Buhari's power deal with Germany to gulp N991.99 billion in first phase alone

The total funding requirement for the first phase of the Presidential Power Initiative is €2.3bn (N991.99bn at the official exchange rate of N431.3/€), figures obtained from the Federal 

Government showed.

PPI is an initiative of the Federal Government conceived during a meeting between Nigeria’s President, Major General Muhammadu Buhari (retd.), and German Chancellor, Angela Merkel, on August 31, 2018.

It was conceived as a three-phase initiative to rehabilitate and expand Nigeria’s electricity grid through improved generation, transmission, and distribution.

The Federal Government had to establish a special purpose vehicle, the FGN Power Company, to own and execute the PPI.
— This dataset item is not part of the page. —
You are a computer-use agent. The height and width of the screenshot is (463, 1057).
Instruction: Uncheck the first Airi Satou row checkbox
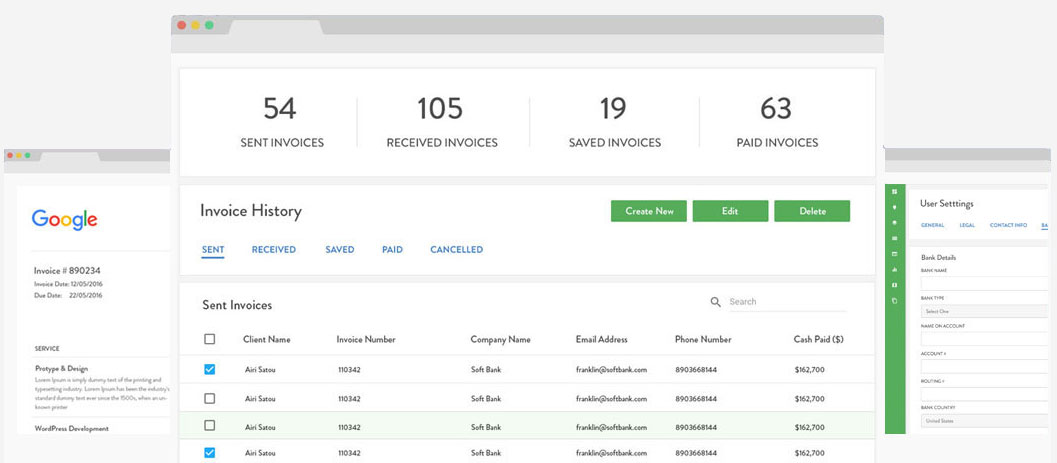click(x=210, y=369)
Data obtained in Abuja on Friday from the PPI Financing Structure document, put together by the FGN Power Company, showed that about 60 per cent of the €2.3bn would come from a consortium of German banks, while other financial institutions would provide the balance.

The document read in part, “The total project cost for PPI Phase 1 is estimated at €2.3bn in which about 60 per cent of the funds will come from the consortium of German banks to cover the offshore project cost.
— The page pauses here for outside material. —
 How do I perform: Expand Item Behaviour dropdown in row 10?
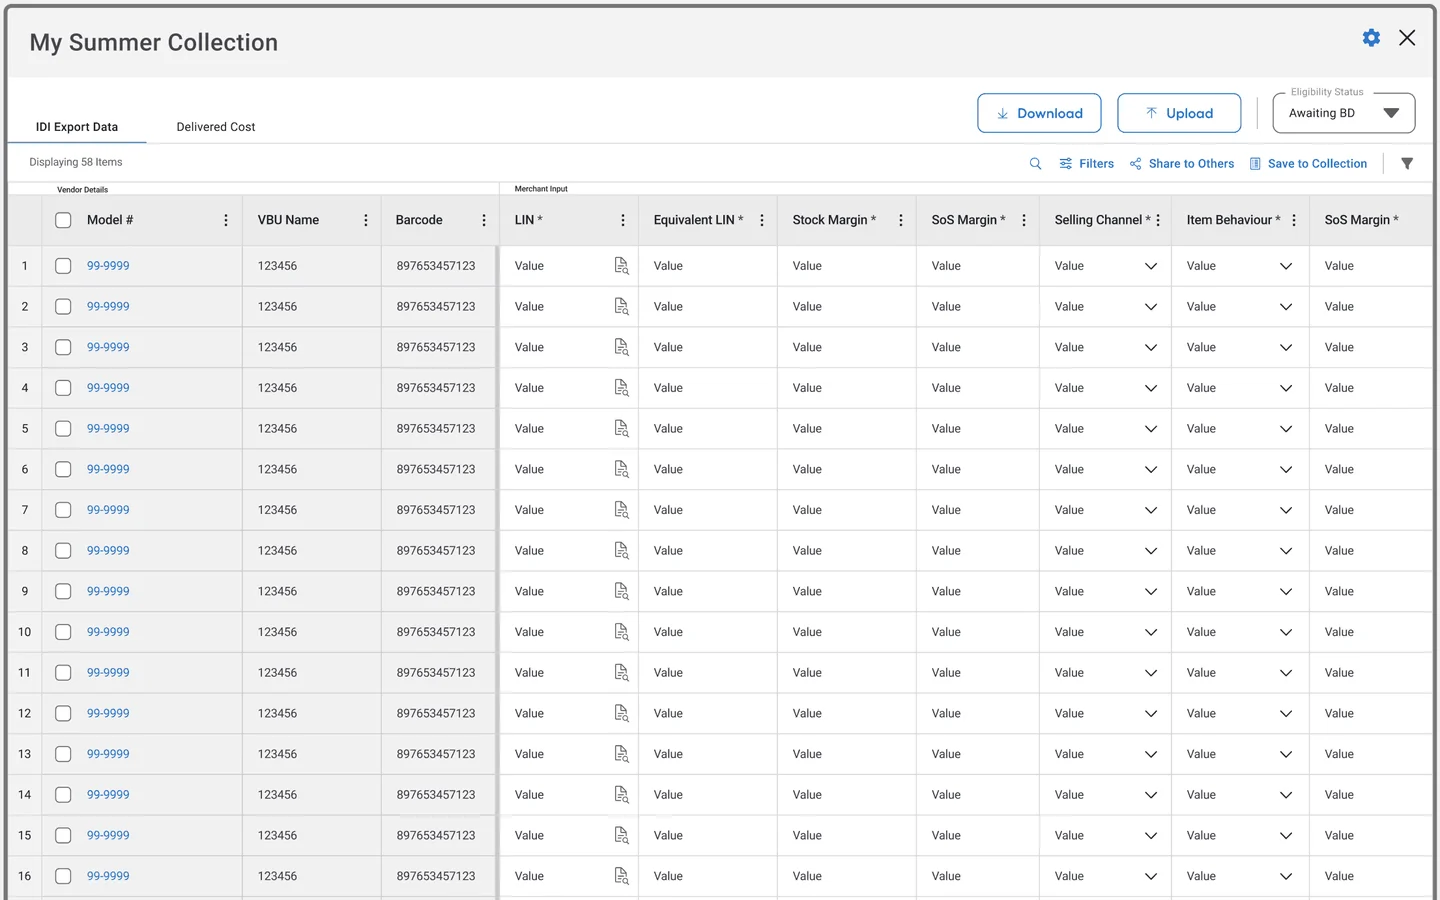1286,632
The financing for the offshore project will be sourced from German banks at a concessionary rate, which will be covered up to 90 to 95 per cent by the Euler Hermes Aktiengesellschaft (German Export Credit Agency).

“The remaining 40 per cent of funding for the transmission and distribution onshore works will be sourced from other financiers.”

It added, “FGN Power Company has already commenced engagement with the development finance institutions for mutual collaborations on the required onshore funding.”

The company named some the DFIs to include the African Development Bank, Afrexim Bank, French Development Agency, as well as the European Investment Bank.

Nigeria’s power grid has been characterised by frequent collapse lately, plunging the country into darkness repeatedly.